ケルン入団の長澤和輝。ドイツ人は日本の大学サッカー選手をどう見たか (3ページ目)

  • 山口裕平●文 text by Yamaguchi Yuhei
  • 松岡健三郎/アフロ●写真 photo by Matsuoka Kenzaburou/AFLO

 また、ボールを要求してパスを受ける。そんな何気ないプレイも、チームに加わった当初は当たり前ではなかった。

「最初は周りの選手も全然パスをくれませんでした。『こいつに出してもなぁ』というのはあったと思います。だけど、『こいつはボールを運べるな』という認識がチームメイトに芽生えたのか分からないですけど、少しずつ自分の場所にボールが回ってくるようにはなりました。最後の方は信じて出してくれたので、それはうれしかったですね」(長澤)

 いつの間にかゲームは長澤を中心に回るようになり、後ろに相手を背負っていても、長澤がボールを受けに行くとチームメイトはボールを預けるようになった。

 その様子を見ていた熱心な男性ファンから「あの選手は誰なんだ?」と声を掛けられた。
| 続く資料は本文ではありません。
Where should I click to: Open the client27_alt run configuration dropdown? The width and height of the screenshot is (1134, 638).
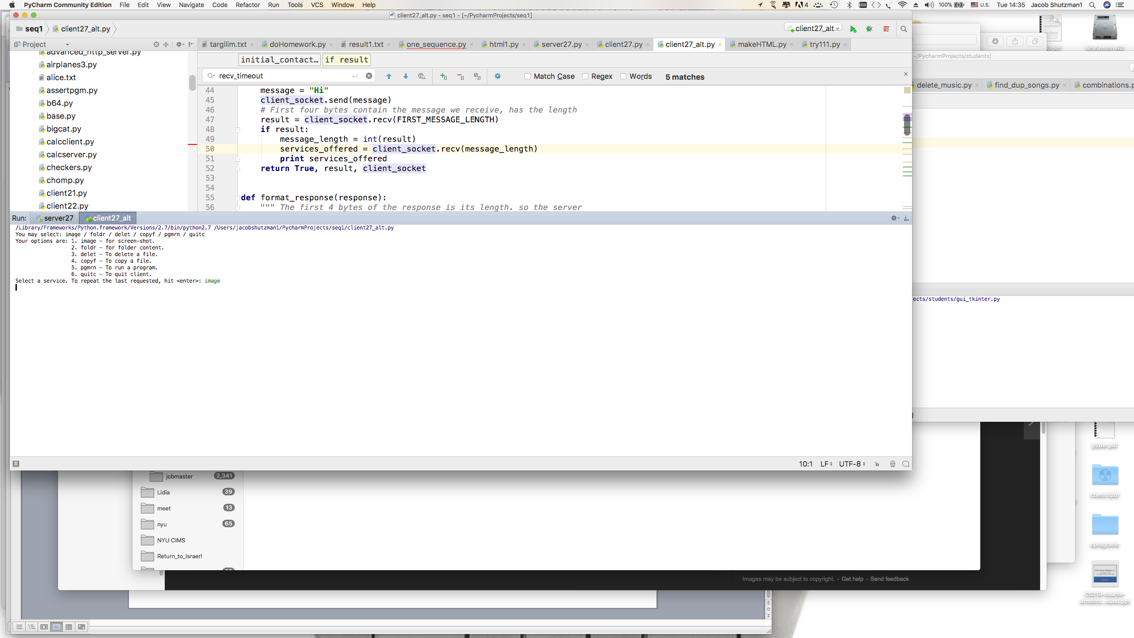tap(814, 28)
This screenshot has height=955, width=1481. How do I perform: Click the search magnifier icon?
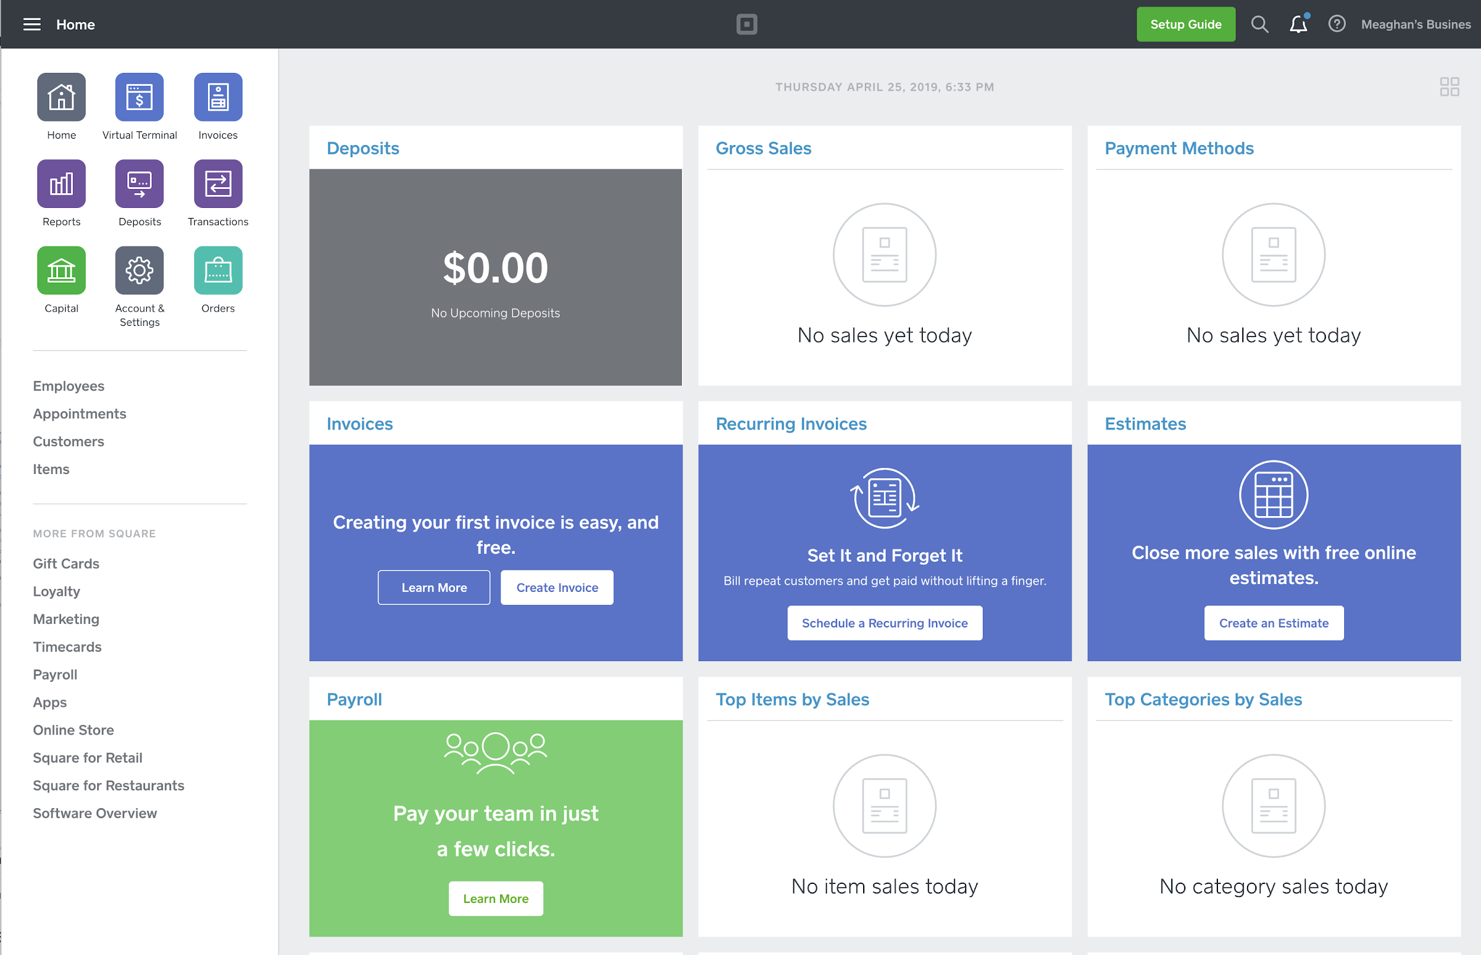(x=1260, y=24)
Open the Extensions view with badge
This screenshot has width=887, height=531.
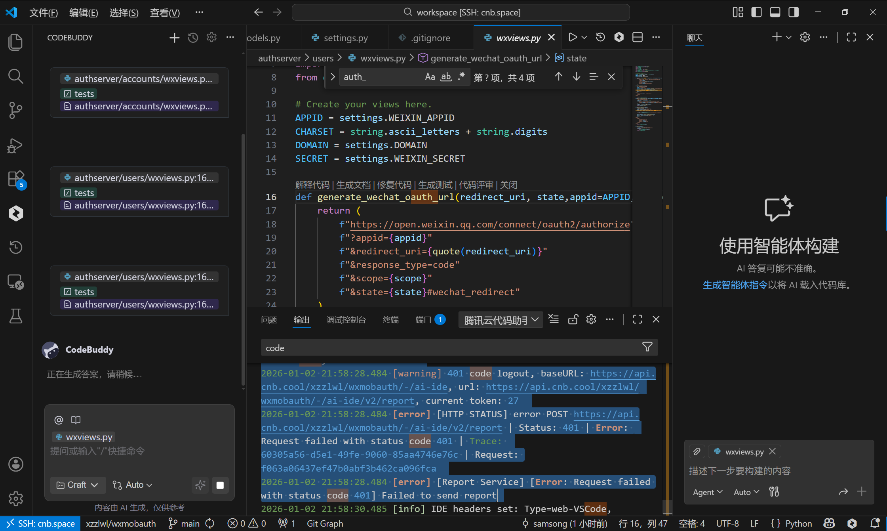point(16,179)
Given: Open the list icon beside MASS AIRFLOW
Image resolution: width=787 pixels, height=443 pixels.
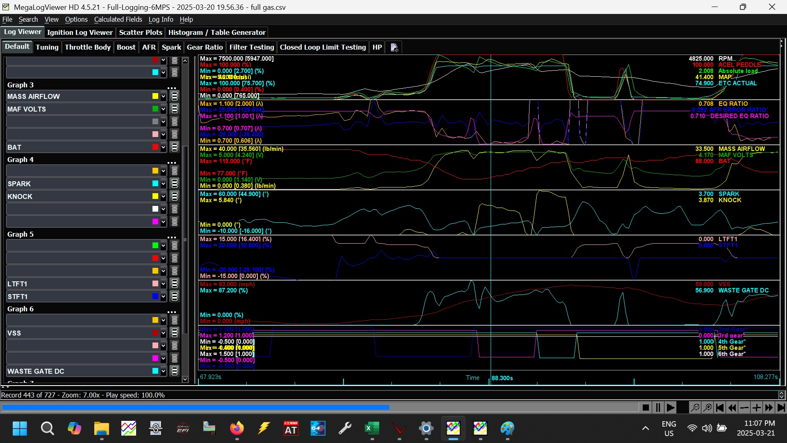Looking at the screenshot, I should 175,96.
「日本の大学から練習参加に来ている選手だ」と伝えると、「大学生?ということはプロじゃないんだよな?」と不思議そうな顔をしている。「プロではないがJリーグでプレイした経験はある」と教えると、いくつかのJクラブの名を挙げて尋ねてくる。日本のサッカーについても少し知っているようだ。

「非常にいい選手だ。ウチに入るのかい? いくらなんだ?」

 彼の関心は長澤が加入するのかという話題に移った。「プロ契約をしていないから移籍金(契約解除金)はかからない」と教えると、「日本には大学にもこんないい選手がいて、しかも移籍金がかからないのか!」と目を見開いている。セレッソ大阪との契約が切れた香川真司の獲得に、ドルトムントが費やした35万ユーロ(育成費。当時のレートで約4500万円)でさえ格安と言われたが、プロ契約をしていない長澤の場合は本当にタダ同然(出身校の専修大と八千代高校に若干のトレーニング費用が支払われる)なのだ。彼が驚くのも無理はなかった。